# WORK INSTRUCTIONS:
Reproduce exactly, from the line containing "Image resolution: width=1568", every line down to the end of the data below.

# Stored data entries:
== == ==

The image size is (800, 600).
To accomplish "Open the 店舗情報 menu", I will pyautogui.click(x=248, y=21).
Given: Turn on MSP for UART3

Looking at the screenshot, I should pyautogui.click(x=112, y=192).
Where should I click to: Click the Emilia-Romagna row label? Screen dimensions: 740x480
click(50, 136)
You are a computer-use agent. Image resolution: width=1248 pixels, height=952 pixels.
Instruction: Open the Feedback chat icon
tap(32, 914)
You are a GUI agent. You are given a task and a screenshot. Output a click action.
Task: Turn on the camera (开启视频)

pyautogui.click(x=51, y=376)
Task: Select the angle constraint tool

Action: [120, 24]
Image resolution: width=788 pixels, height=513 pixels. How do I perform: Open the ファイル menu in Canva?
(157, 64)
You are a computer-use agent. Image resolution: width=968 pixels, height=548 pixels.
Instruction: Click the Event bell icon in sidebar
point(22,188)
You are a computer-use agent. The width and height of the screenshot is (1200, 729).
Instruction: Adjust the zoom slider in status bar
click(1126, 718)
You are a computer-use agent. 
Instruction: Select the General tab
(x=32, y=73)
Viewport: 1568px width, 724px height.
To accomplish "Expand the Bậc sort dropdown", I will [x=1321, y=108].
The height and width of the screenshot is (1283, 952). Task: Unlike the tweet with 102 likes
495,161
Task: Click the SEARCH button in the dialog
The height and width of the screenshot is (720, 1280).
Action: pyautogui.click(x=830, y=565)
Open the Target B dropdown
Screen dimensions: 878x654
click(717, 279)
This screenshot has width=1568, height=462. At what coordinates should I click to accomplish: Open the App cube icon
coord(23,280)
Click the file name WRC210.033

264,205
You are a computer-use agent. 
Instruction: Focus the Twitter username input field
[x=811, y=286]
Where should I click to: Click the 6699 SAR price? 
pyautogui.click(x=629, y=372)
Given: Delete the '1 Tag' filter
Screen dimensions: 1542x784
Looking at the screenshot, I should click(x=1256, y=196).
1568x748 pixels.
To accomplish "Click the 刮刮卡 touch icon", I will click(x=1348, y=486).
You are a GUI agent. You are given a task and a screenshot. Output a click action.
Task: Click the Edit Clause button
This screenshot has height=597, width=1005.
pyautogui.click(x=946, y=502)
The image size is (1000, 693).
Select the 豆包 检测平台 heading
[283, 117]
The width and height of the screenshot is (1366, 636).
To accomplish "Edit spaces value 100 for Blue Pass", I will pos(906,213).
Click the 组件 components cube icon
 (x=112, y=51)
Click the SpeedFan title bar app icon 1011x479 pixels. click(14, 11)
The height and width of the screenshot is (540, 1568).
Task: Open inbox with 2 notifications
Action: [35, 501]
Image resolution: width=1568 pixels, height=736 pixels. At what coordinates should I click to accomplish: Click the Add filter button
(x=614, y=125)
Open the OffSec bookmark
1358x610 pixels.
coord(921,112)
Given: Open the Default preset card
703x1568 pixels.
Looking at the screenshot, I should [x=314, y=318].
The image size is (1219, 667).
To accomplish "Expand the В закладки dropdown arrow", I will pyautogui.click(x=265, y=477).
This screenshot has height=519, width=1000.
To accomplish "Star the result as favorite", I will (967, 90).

== == ==

# SOLUTION FOR THIS PROBLEM:
Image resolution: width=1568 pixels, height=736 pixels. At what coordinates should I click to accomplish: Click the Add filter button
(x=614, y=125)
Open the OffSec bookmark
1358x610 pixels.
coord(921,112)
Given: Open the Default preset card
703x1568 pixels.
Looking at the screenshot, I should [x=314, y=318].
The image size is (1219, 667).
To accomplish "Expand the В закладки dropdown arrow", I will pyautogui.click(x=265, y=477).
This screenshot has height=519, width=1000.
To accomplish "Star the result as favorite", I will (967, 90).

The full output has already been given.